In case you needed another reminder why Mike Sherman is no longer the Green Bay Packers' coach and general manager, his replacement at GM, Ted Thompson, provided one on Monday with the surprising release of punter B.J. Sander.
Well, maybe surprising isn't the right word. The third-round pick possessed the leg strength of a third-string punter. What was surprising, however, was the timing. And exactly what happened.
Let's go back to Saturday night's preseason game. In his only attempt, Sander's challenger, Jon Ryan, dropped a perfect snap in the end zone. He managed to get the ball off without disaster, but after that blunder, you'd figure the punting battle had gotten a whole lot tighter and Sander might be on the third of his nine lives.
Instead, two days later, Thompson cut Sander.

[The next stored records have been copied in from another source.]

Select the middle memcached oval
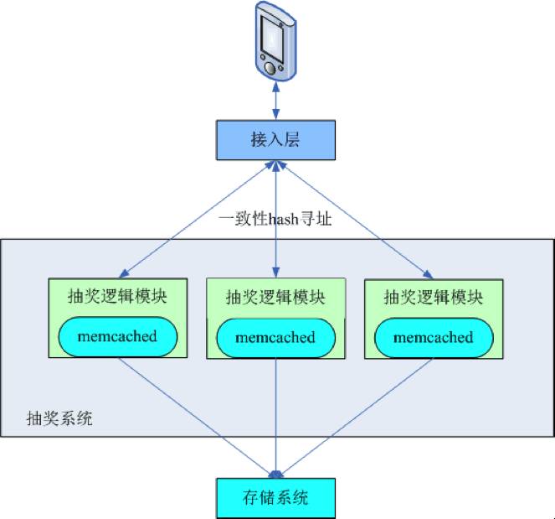[x=275, y=338]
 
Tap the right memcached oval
[x=433, y=337]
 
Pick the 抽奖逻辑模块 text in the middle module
[x=275, y=298]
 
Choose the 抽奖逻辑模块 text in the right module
[x=433, y=296]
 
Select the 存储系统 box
[x=275, y=496]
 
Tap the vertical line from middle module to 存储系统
[x=275, y=419]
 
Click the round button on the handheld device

What a message. The Packers got rid of Sander and kept a guy who can't be counted on to catch the snap, much less consistently kick the ball 45 yards with reasonable hangtime.
So with Sander gone, and Donnell Washington cut before training camp and Joey Thomas sent packing early last season, Thompson has released all three of Sherman's third-round picks from the 2004 draft.
To review that dreadful draft:
The Packers sent their second-round pick to Jacksonville to get a third- and a fourth-round pick. The third-round pick was turned into cornerback Thomas.
The Packers sent their original third- and fourth-round picks to Jacksonville to get defensive tackle Washington.
The Packers sent the fourth-round pick acquired in the first trade with Jacksonville and their fifth-rounder to move into the third round for Sander.
"I don't look at it as overly risky," Sherman told reporters who were second-guessing Sherman from the second he made the pick. "I look at it as risky if I didn't take him."
Couple those three picks with first-round selection Ahmad Carroll — along with the third- and fourth-round picks Sherman traded to land Kenny Peterson in 2003 — and those guys should be the core of this year's team.
It's a big reason why the Packers are in rebuilding mode today instead of challenging for, at the very worst, supremacy in the NFC North.
It's a big reason why Mike Sherman lost his dream job in Green Bay.